Record set:
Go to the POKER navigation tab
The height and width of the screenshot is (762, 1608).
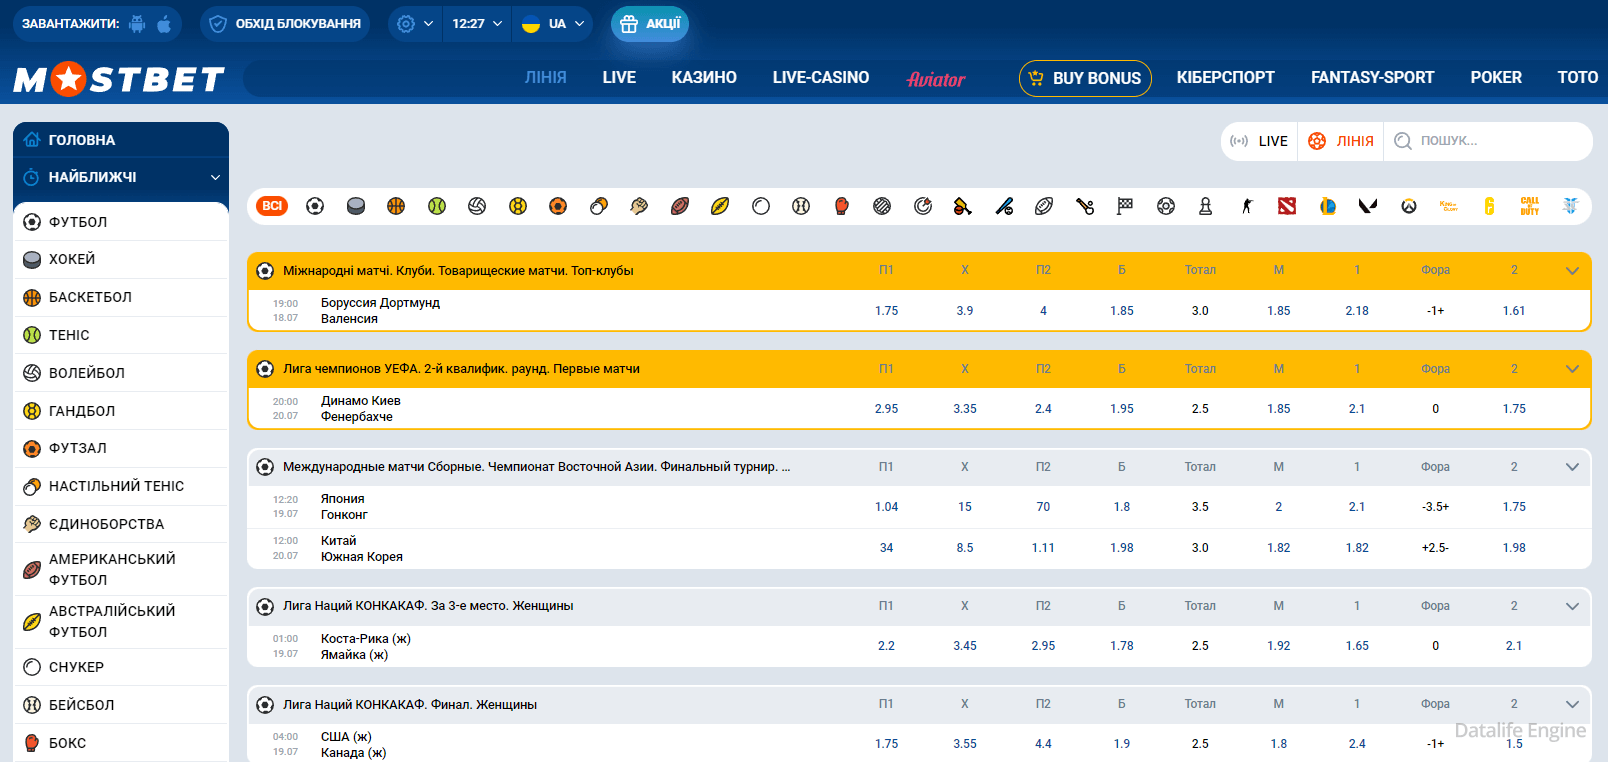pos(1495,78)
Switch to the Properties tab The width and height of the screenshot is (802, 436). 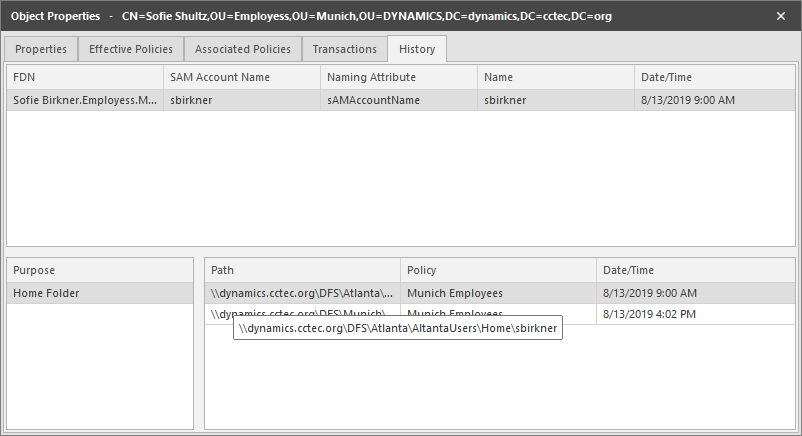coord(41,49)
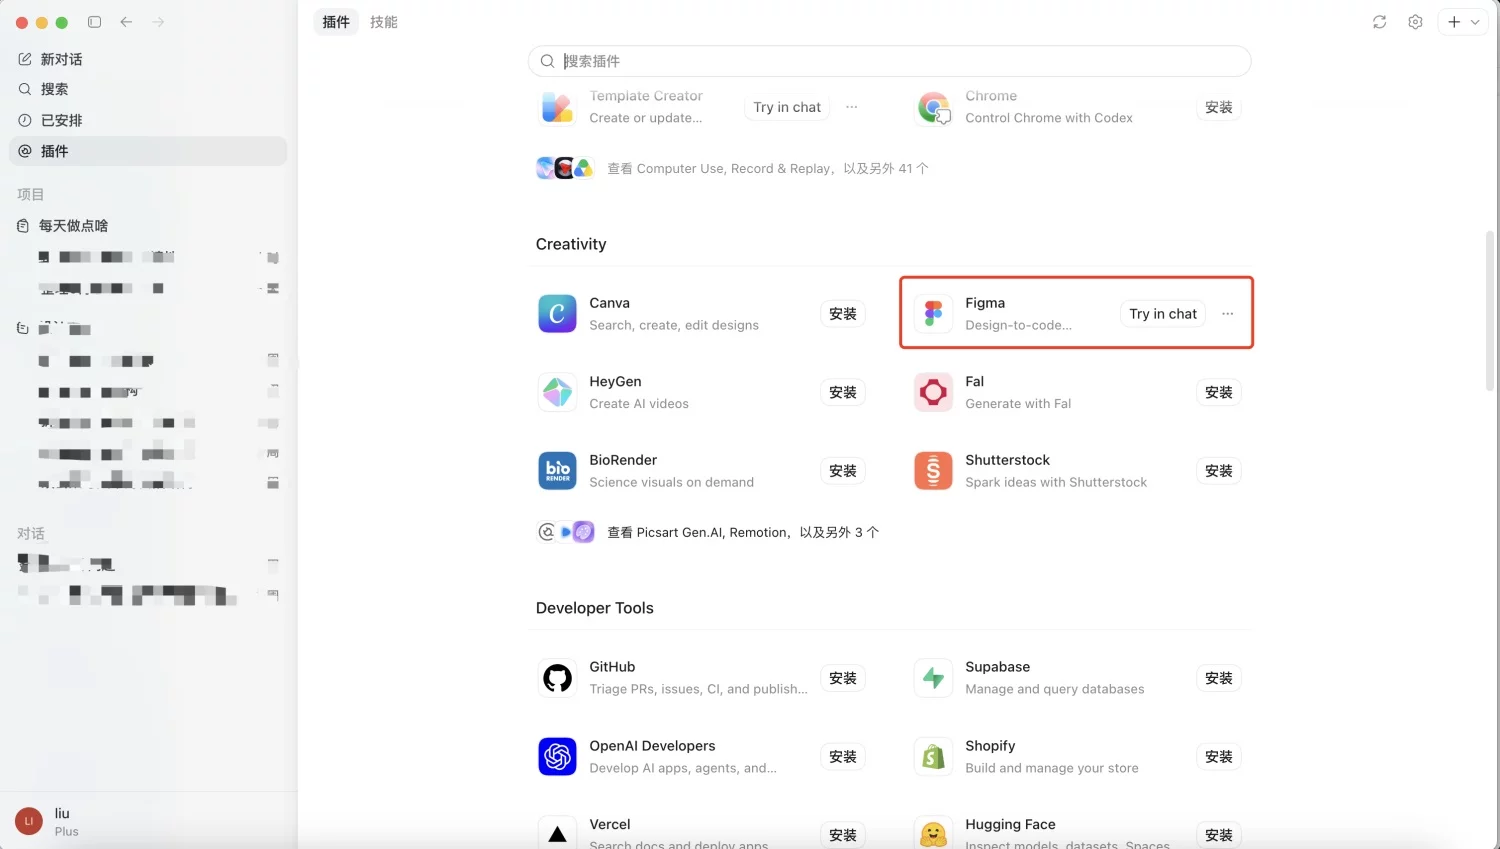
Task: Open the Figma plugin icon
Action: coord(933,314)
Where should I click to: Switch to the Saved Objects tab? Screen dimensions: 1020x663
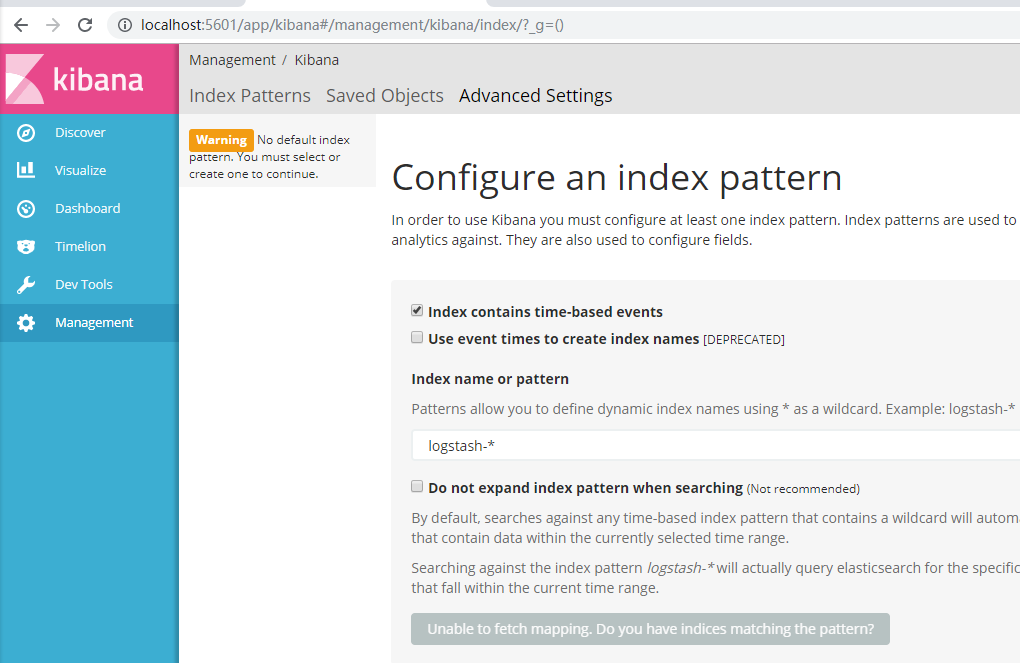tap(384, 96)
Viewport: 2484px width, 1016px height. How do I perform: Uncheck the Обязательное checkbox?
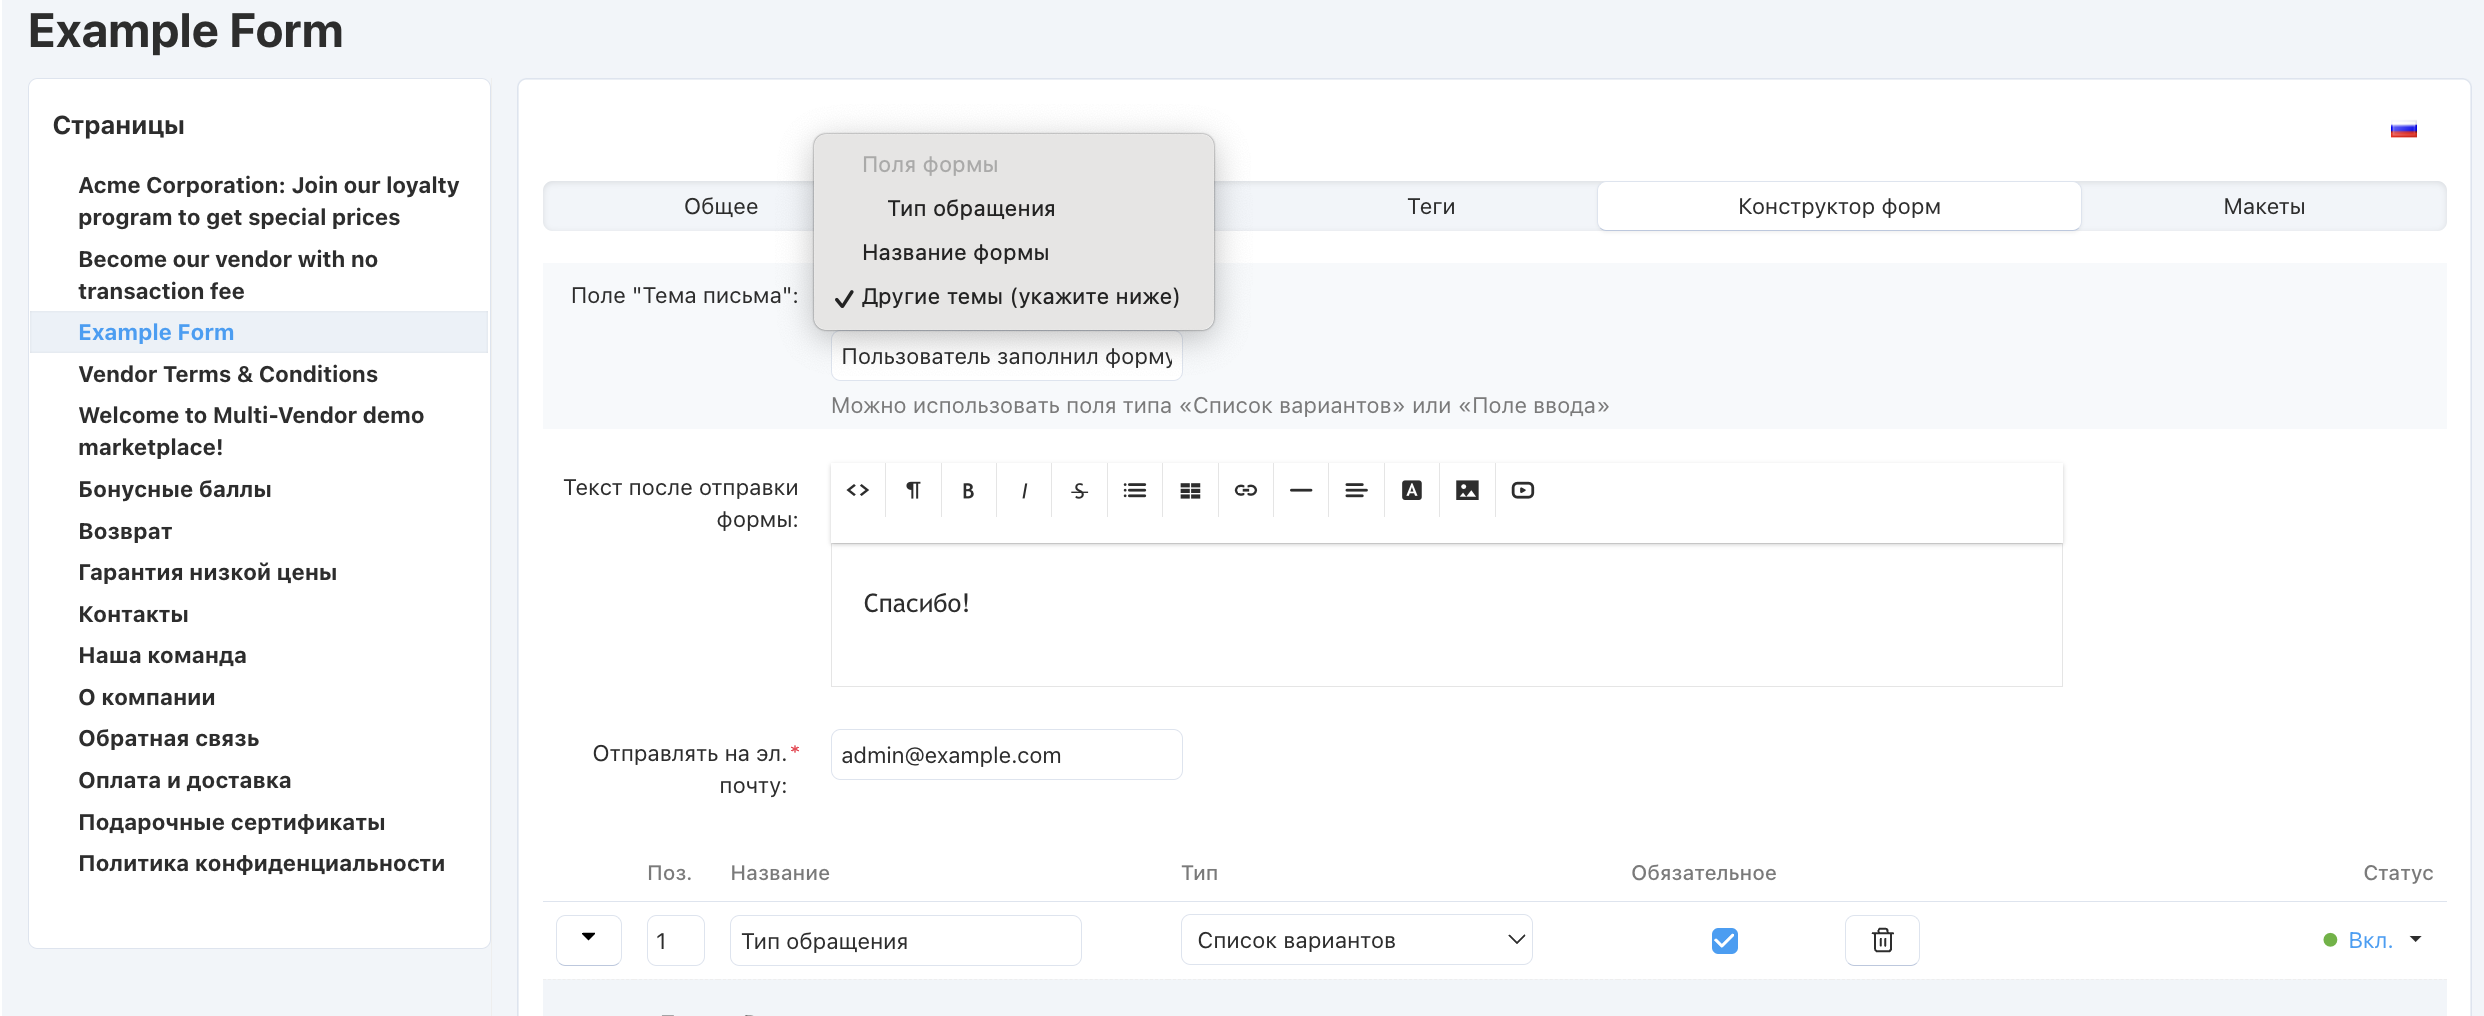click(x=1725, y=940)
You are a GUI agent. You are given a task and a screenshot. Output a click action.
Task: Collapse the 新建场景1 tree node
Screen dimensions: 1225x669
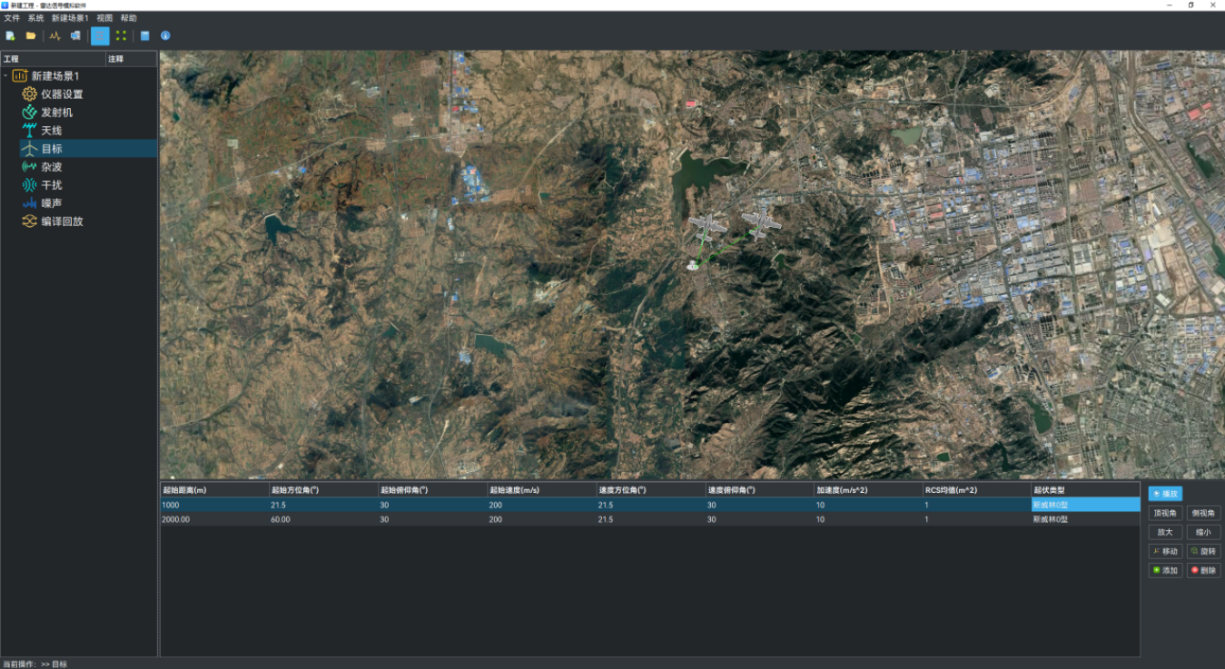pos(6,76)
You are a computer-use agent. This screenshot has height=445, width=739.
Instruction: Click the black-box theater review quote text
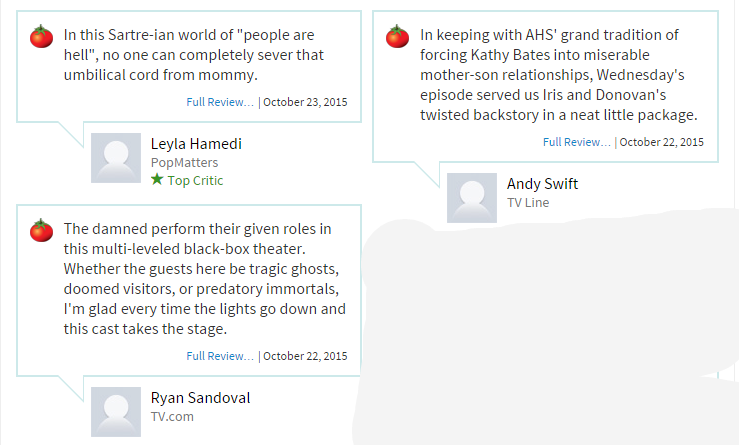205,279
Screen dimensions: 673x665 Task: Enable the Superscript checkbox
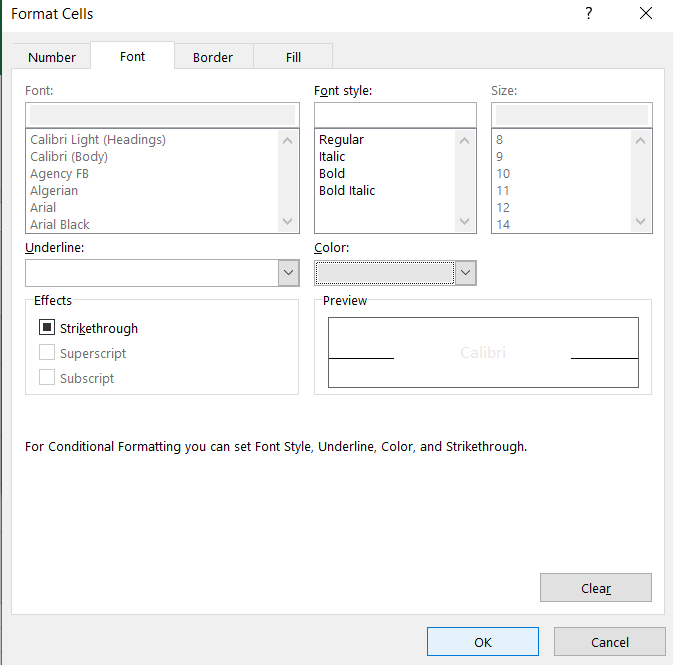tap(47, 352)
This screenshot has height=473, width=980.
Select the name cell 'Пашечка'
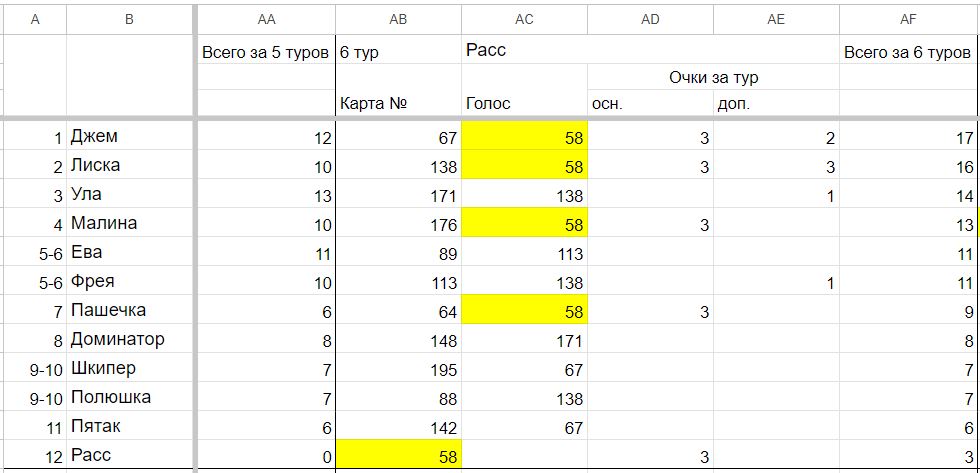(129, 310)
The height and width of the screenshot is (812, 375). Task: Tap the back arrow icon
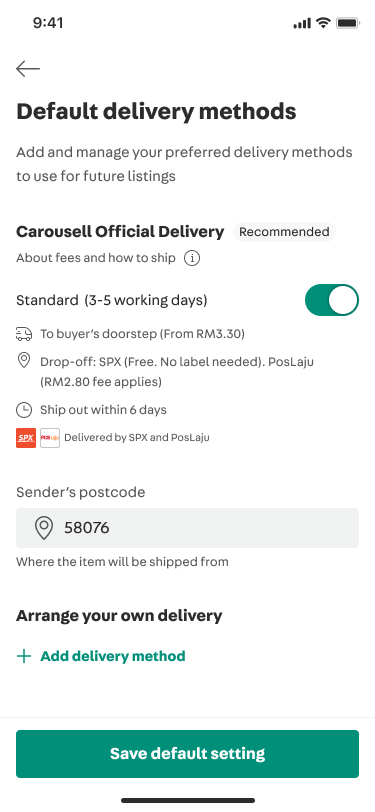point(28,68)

Assigned task:
Wherever the string "This" occurs in the data, copy the line that holds it.

Output of the task:
You are a computer-use agent. This screenshot has height=445, width=739.
This screenshot has height=473, width=980.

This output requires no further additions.